The judgment is affirmed.
In this opinion the other judges concurred.
Anders v. California, 386 U.S. 738, 87 S. Ct. 1396, 18 L. Ed. 2d 493 (1967). In that case, the United States Supreme Court set out the proper procedure for counsel and the court where counsel believes that an appeal would be frivolous.
Practice Book § 954 provides: “Finding that Appeal Is Frivolous
“The presiding judge shall fully examine the briefs of counsel and of the defendant, and shall review the transcript of the trial. If, after such examination, the presiding judge concludes that the defendant’s appeal is wholly frivolous, he may grant counsel’s motion to withdraw and refuse to appoint new counsel. Before refusing to appoint new counsel, the presiding judge shall make a finding that the appeal is wholly frivolous and shall file a memorandum, setting forth the basis for his finding.”
See footnote 2.
The habeas court granted certification to appeal the following issues: “(1) Did the court err in its determination that the petitioner was not denied effective assistance of counsel on his appeal, and (2) Did the court err in its determination that his prosecution [for burglary in the first degree] on an unsigned information did not deprive the court of subject matter jurisdiction.” Although the certification was granted as to three issues, two of them are identical (ineffective assistance on appeal).
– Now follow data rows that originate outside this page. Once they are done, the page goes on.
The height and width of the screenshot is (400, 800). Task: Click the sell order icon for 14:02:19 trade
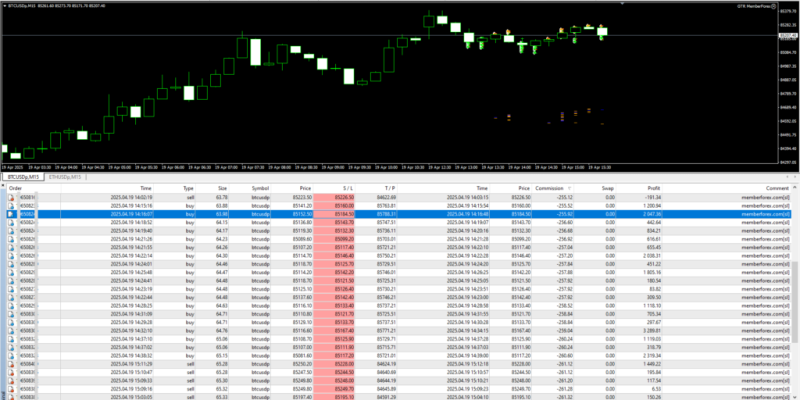(11, 198)
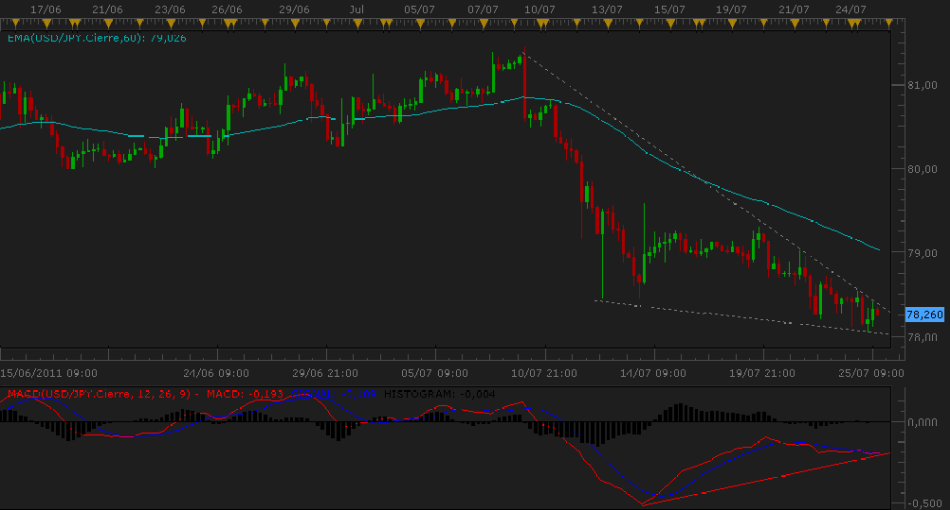The height and width of the screenshot is (510, 950).
Task: Select the yellow marker beneath 10/07
Action: (x=540, y=22)
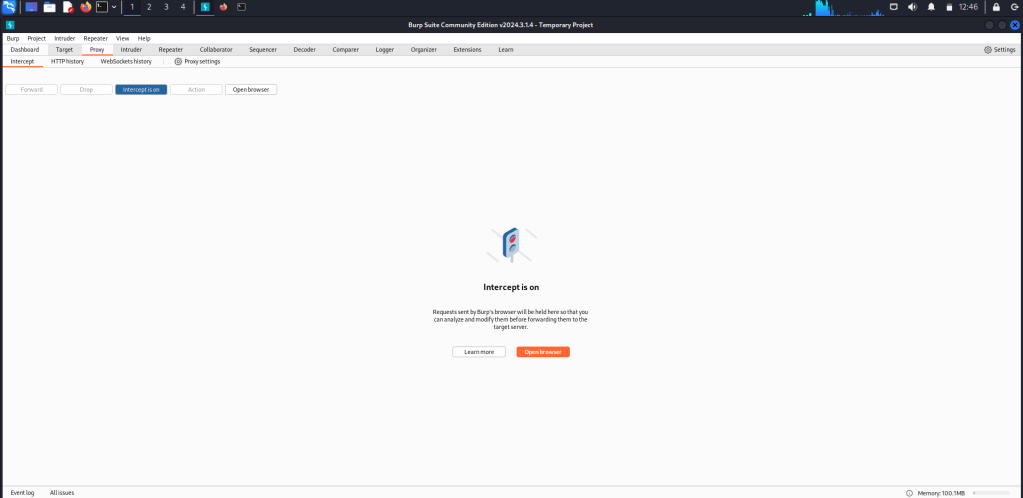The height and width of the screenshot is (498, 1023).
Task: Click the Proxy settings gear icon
Action: (x=178, y=61)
In Newell v. State, supra, 2 Conn. 38, the plaintiff in error claimed that 1he prosecution was barred by the one year statute of limitations. The statute required that the information be exhibited within one year after the offense is committed. The brief opinion of Chief Justice Swift is as follows: “The question is, what is intended by exhibiting a complaint, or information, in criminal cases. The presentment of the complaint, signed by some proper informing officer, to a court or public officer, who has authority to receive the same, and to issue a warrant to apprehend the offender, and bring him to trial, must be a compliance with the law. In this case, a justice of the peace had power to cause the offender to be apprehended; and though he had *574not final cognizance of the offence, he had power to take proper measures to cause him to appear before a court of competent jurisdiction to try him. To exhibit the information to such public officer, is a strict and literal compliance with the statute; and such has been the immemorial and uniform usage in the state. And unless such power is given to single ministers of justice, a very convenient opportunity would often be afforded to offenders, to escape from justice.” (Emphasis in original.) Newell v. State, supra, 2 Conn. 40.
Nothing in Koennicke v. Maiorano, supra, 43 Conn. App. 1, indicates that the plaintiff was a prosecutor. Even if he were a prosecutor at the time, he was not acting as such in pursuing the civil action.
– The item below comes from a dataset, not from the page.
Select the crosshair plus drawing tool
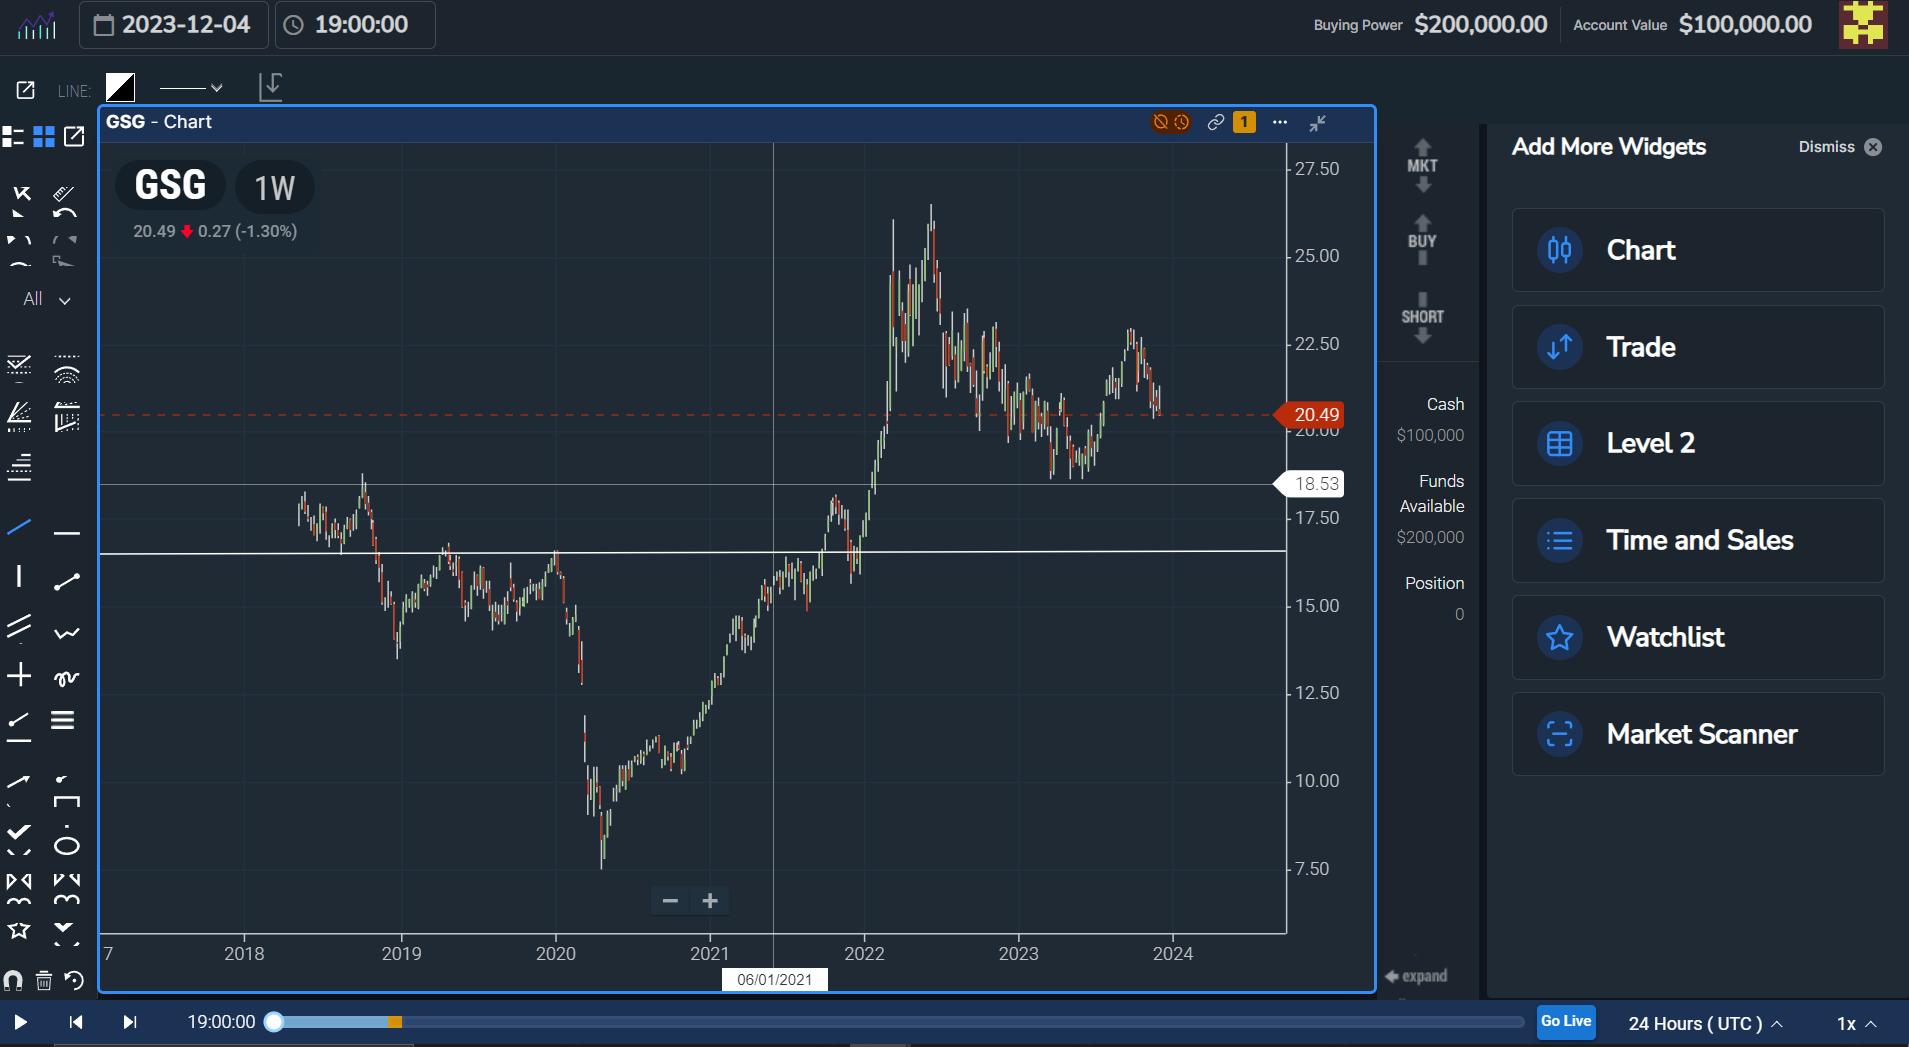Viewport: 1909px width, 1047px height. point(19,676)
General Statutes § 54-46 provides in relevant part: “Prosecution on complaint or information. For all crimes charged by the state . . . the prosecution may be by complaint or information. . . .”
See footnote 4.
Even if these claims were within the certification, they would not be reviewable because they were briefed inadequately. See our discussion with respect to the last two parts of the claim.